─── DATA ───

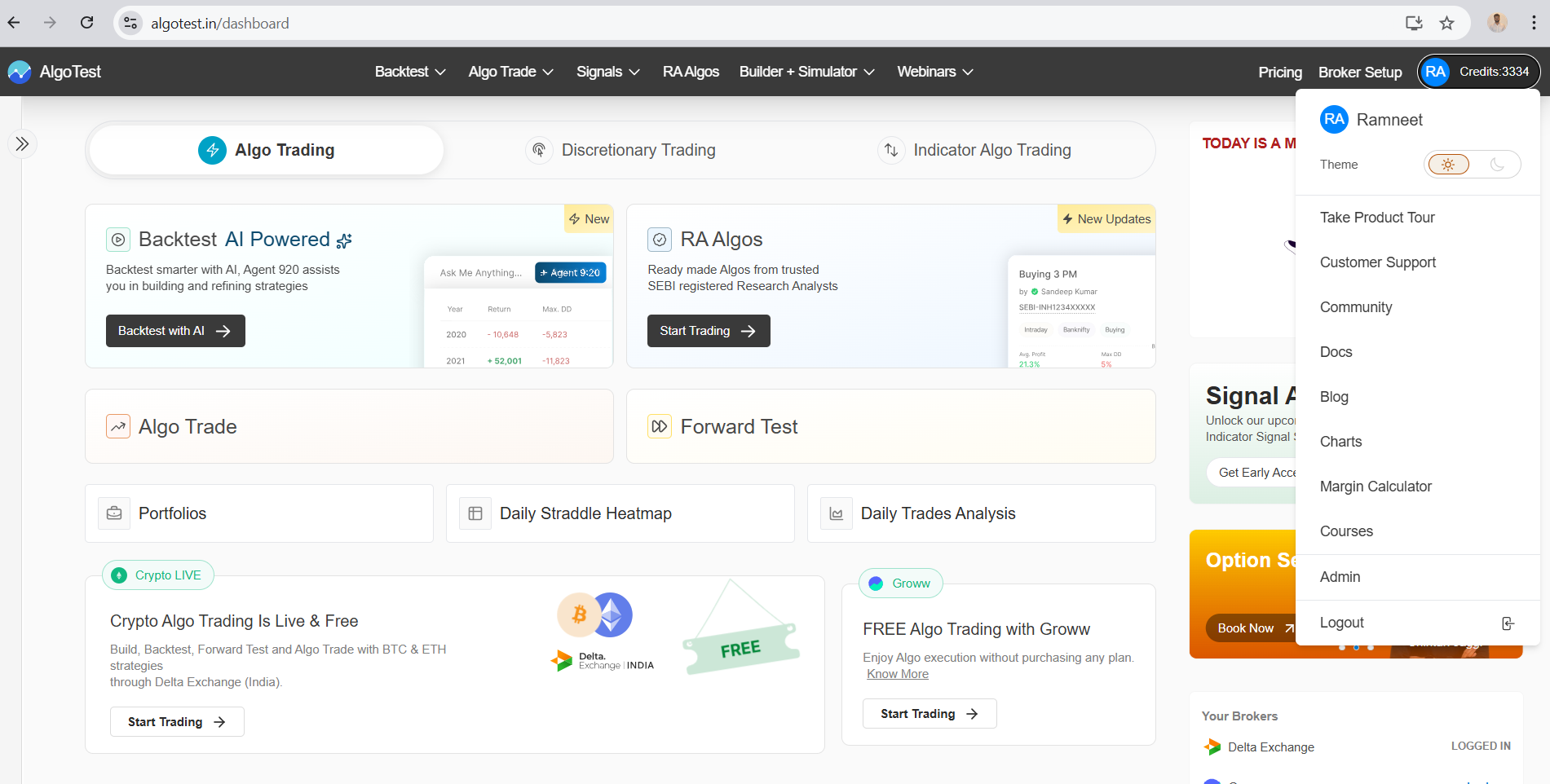Follow the Know More link for Groww
Screen dimensions: 1550x784
[897, 674]
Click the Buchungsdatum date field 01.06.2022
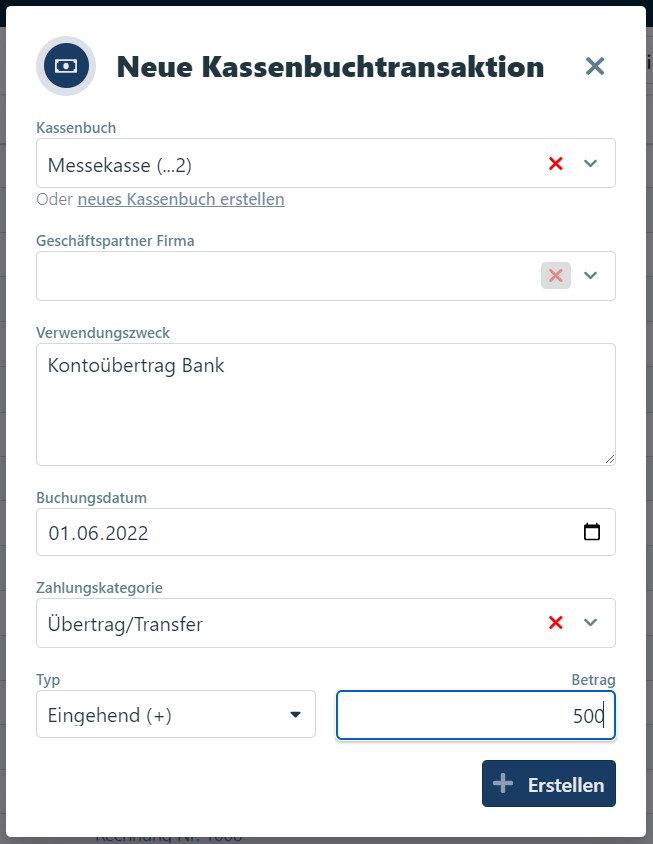653x844 pixels. coord(300,532)
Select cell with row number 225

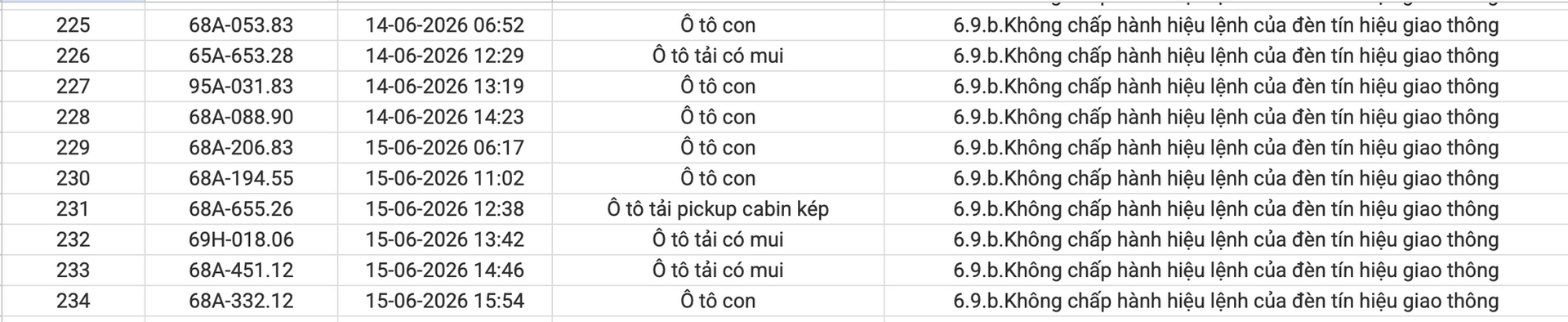[73, 25]
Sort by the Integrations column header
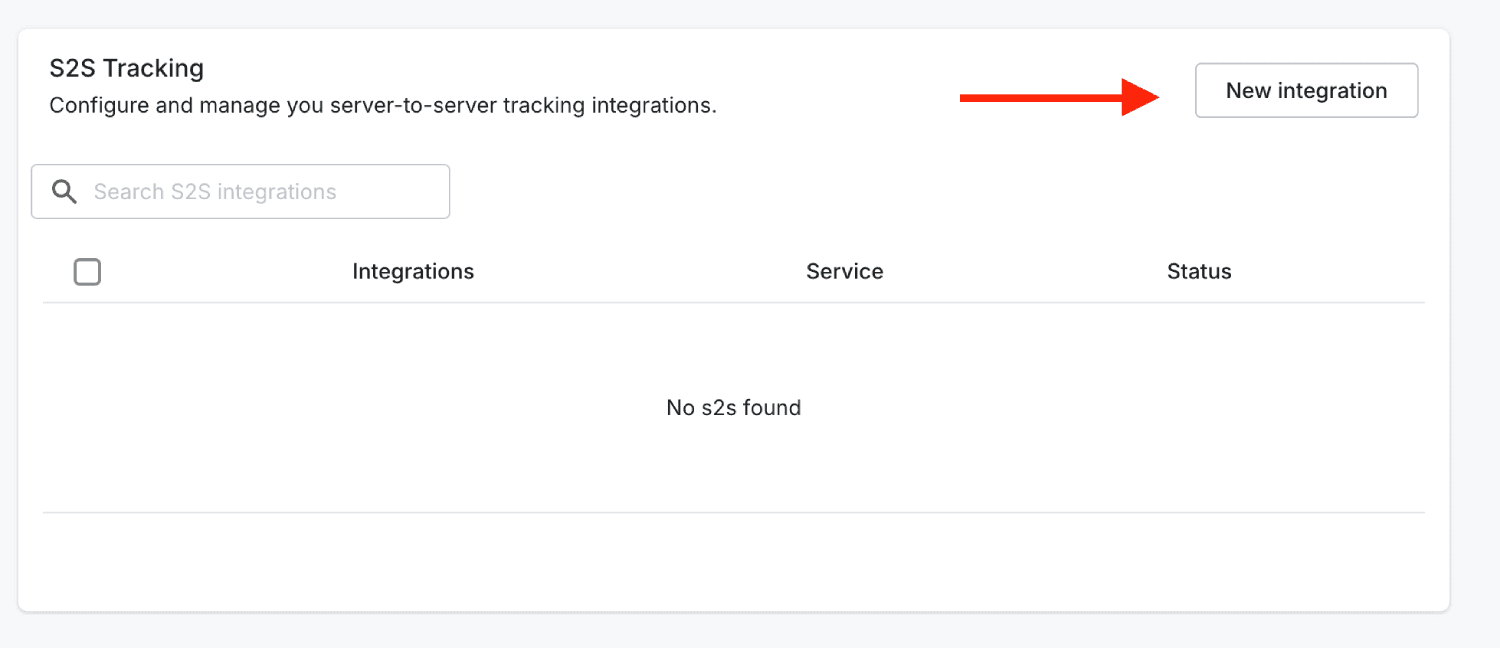This screenshot has height=648, width=1500. coord(413,271)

───

## WORK ITEM
Copy exactly the lines from the line that has "Click the Buchungsdatum date field 01.06.2022" through the last line of the entries above, inclusive, and no others. Pictures do not go in the copy.

## EXERCISE OUTPUT
Click the Buchungsdatum date field 01.06.2022
653x844 pixels. coord(300,532)
Select cell with row number 225

[73, 25]
Sort by the Integrations column header
This screenshot has height=648, width=1500. coord(413,271)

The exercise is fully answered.